Re: UTN #31 and direct compression of code points

From: Richard Wordingham (richard.wordingham@ntlworld.com)
Date: Mon May 07 2007 - 12:25:14 CDT

  • Next message: John Hudson: "Re: Uppercase ß is coming? (U+1E9E)"

    Philippe Verdy wrote on Monday, May 07, 2007 7:27 AM
    Subject: RE: UTN #31 and direct compression of code points

    > The rationale with the choice of 16-bit code units is explained by the
    > nature of code matches, i.e. their average size, and how we can represent
    > them efficiently. Compressing 32-bit units would require re-encoding the
    > code matches on larger bit-fields, as well as to increase the size of the
    > lookup dictionary to an unreasonable and unbounded limit.

    The size of the lookup dictionary is a user choice.

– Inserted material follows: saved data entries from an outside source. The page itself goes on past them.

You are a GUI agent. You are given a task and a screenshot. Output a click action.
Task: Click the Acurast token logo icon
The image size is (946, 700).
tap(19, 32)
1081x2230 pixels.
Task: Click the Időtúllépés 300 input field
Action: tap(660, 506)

The examples were run
    with a capacity of 2^14 character pairs - all one would need for compressing
    ASCII-only data. The argument for UTF-16 would be the more restricted one
    that needs to keep all the input and output in memory. Obviously this is
    just a simplification, but restricting the memory would slow the program
    down.

    > You seem to forget that such Huffman coding requires not only storing the
    > bitstreams representing each compressed code point, but also the table
    > that
    > will be needed to decode the bit-stream. On a large alphabet like Unicode,
    > this conversion table will have a very significant size,...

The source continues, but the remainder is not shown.